** Start Document section **

Modern Data Stack - Batch Pipeline - Google Ads

Project Overview:

Architecture: The overall architecture used in this pipeline
Problem Statement: The problem that is being solved using this pipeline
Data Source: Google Ads is the data source for this project
Data Ingestion: Airbyte is used as the data extraction/ingestion tool
Data Transformation: All data transformations were executed using dbt
Data Storage: Postgres was used for data storage
Visualization: Looker Studio was used to visualize data exports
Future Iteration: Recommendations of optimizations and new features to be added in the pipeline

1) Architecture

Here is the Project Arhitecture

Utilized Docker Compose to deploy and manage Airbyte, dbt, and Postgres containers on an AWS EC2 instance

2) Problem Statement

The project encompasses main aspects of a batch data pipeline, with the goal of reducing manual data pulls from Google Ads report builder and automating the data views to be exported to Looker Studio on a set cadence for Campaign and Keyword analysis.

3) Data Source

Data is extracted using Airbyte from Google Ads API v18 (Airbyte version 3.7.1)

The views that were expected to be the final output of the data pipeline are as follows:

Ad View: This view is mainly comprised of these dimensions; Ad Name, Campaign Name, Ad Group and Status alongside key metrics such as Cost, Clicks etc. This is also shown in the next slide (Slide 12)

Keyword View: This view is mainly comprised of these dimensions; Keyword, Match Type, Campaign Name, Ad Group and Status alongside key metrics such as Cost, Clicks, Impressions, Interactions etc. This is also shown on Slide 13

Key Resources

Google Ads v18 docs can be found here
This resource helps showcases API queries that return the same data as the default screens of the Google Ads UI

4) Data Ingestion

Data Ingestion was carried out using Airbyte hosted on AWS EC2 instance. The data transfers were scheduled to run using Airbyte's cronjob feature. Multiple connectors were setup for source and destination in Airbyte as shown below:

Source Connector: To ingest data from Google Ads API, the default connector version 3.7.1 was used
Destination Connector: To export raw data from the Google Ads connector to Postgres destination, connector version 2.2.1 was used

5) Data Transformation

dbt core was used to transform Google Ads raw data hosted on AWS EC2 instance.

For the ELT process a multi-layered data architecture is used, called "staging-intermediate-mart"

Staging Layer: Raw, minimally transformed data from source systems.
Intermediate Layer: Heavily transformed data, preparing it for analytical use.
Mart Layer: Final, business-facing data, ready for analysis and reporting.

The Mart Layer will have the final Two Big Tables depicting the Keyword and Ad Views found in the UI of the Google Ads Reporting

For Staging Layer the following tables were used from the API:

ad_group_ad_legacy
ad_group_ad
ad_group
campaign
keyword_view
ad_group_criterion

For Mart Layer this is the final, business-facing data, ready for analysis and reporting layer.

** End Document section **
** Start Supplied records **

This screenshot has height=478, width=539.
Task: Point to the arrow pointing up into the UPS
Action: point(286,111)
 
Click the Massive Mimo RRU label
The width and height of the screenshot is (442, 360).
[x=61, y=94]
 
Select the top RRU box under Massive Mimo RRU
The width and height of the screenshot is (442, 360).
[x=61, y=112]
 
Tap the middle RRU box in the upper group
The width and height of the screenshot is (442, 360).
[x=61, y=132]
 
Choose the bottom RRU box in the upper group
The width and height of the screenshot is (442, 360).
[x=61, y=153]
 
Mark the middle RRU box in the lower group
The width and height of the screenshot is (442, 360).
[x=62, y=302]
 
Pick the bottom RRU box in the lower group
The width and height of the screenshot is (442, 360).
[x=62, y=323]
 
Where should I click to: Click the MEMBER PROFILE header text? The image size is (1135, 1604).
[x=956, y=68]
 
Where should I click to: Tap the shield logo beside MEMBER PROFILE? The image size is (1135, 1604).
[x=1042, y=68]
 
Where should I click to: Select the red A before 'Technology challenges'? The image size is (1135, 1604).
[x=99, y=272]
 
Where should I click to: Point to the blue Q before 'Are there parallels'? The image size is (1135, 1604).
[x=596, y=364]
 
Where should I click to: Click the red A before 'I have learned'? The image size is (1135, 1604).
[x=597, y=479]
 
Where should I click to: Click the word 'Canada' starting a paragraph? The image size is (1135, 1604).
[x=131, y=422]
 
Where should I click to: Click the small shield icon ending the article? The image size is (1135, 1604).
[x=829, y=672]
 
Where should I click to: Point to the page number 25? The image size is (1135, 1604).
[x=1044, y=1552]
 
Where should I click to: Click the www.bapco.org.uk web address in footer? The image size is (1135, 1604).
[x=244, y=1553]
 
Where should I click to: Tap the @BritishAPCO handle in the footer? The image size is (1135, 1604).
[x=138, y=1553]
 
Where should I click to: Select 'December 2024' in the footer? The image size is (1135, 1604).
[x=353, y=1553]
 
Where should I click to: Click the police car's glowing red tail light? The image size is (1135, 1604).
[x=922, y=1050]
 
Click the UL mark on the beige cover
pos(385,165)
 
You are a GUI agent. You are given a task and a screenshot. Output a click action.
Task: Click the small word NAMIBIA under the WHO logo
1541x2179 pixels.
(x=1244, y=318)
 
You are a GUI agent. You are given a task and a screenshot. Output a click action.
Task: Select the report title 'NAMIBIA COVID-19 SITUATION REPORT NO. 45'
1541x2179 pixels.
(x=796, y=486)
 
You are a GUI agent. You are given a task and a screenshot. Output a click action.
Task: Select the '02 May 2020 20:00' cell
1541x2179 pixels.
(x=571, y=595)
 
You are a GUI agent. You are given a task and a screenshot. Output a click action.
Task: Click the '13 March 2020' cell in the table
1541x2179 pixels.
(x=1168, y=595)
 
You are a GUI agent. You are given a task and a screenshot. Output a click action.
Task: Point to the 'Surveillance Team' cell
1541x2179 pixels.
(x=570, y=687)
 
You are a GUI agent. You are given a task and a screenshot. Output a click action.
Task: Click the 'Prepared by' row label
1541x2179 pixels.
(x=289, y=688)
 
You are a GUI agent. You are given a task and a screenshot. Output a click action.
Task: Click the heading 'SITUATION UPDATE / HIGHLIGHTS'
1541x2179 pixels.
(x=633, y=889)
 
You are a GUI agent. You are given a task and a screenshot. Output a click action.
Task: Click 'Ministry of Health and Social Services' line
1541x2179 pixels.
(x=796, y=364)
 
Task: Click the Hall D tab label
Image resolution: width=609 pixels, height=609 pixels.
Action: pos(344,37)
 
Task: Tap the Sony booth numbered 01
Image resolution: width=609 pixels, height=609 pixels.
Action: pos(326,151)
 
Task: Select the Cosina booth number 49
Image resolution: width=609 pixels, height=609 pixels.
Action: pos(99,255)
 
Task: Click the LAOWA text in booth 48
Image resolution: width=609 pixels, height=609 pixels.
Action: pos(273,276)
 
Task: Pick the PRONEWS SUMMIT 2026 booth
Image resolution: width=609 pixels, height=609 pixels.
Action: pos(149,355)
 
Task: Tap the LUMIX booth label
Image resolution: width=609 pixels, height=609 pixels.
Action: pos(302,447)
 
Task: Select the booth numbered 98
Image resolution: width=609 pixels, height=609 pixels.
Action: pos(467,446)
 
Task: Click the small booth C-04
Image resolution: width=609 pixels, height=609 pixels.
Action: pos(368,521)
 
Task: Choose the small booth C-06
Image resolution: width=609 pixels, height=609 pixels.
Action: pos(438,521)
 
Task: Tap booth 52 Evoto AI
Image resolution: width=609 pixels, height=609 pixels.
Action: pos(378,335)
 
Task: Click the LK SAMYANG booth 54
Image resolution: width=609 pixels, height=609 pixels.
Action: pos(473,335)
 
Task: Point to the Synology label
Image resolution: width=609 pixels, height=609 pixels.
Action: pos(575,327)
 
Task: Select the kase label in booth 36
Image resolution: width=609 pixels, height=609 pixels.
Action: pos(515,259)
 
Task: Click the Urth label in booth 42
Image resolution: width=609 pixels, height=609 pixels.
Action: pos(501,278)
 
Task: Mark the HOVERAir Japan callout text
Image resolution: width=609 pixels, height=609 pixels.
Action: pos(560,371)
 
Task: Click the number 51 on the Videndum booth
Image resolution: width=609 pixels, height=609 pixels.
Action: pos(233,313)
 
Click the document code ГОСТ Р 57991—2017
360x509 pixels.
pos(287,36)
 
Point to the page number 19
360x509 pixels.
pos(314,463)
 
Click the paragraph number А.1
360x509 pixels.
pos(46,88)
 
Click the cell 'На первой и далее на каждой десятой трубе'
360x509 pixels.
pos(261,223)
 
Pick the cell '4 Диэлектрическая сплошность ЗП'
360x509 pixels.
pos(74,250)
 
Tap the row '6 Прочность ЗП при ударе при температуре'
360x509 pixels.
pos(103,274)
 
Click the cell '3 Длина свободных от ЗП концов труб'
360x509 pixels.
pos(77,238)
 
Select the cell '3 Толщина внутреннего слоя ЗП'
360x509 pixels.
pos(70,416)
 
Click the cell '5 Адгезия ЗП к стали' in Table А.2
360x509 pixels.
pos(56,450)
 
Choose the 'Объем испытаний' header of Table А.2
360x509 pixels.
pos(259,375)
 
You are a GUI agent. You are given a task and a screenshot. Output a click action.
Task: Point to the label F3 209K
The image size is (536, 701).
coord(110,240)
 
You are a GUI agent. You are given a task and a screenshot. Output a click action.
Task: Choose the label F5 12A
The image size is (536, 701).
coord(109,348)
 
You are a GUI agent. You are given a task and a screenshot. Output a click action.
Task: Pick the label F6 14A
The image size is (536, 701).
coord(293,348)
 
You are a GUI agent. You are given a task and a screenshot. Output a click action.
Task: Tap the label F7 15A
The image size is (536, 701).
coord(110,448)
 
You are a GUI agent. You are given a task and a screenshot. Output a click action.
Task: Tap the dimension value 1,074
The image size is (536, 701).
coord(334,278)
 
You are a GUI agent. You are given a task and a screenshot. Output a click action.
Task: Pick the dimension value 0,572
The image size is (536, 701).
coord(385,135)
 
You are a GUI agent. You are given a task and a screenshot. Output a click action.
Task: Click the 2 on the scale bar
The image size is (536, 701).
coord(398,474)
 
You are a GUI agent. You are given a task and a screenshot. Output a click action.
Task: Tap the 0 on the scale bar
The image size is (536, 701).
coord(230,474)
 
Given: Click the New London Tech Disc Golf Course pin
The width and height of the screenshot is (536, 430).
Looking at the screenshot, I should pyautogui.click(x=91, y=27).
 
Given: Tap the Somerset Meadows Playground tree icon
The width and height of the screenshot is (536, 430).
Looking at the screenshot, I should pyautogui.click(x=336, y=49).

** End Supplied records **

Aim: From the Google Ads pipeline write-up, set down the part that begins at the words containing "Utilized Docker Compose" and stops after "(Airbyte version 3.7.1)", copying it word for word.

Result below:
Utilized Docker Compose to deploy and manage Airbyte, dbt, and Postgres containers on an AWS EC2 instance

2) Problem Statement

The project encompasses main aspects of a batch data pipeline, with the goal of reducing manual data pulls from Google Ads report builder and automating the data views to be exported to Looker Studio on a set cadence for Campaign and Keyword analysis.

3) Data Source

Data is extracted using Airbyte from Google Ads API v18 (Airbyte version 3.7.1)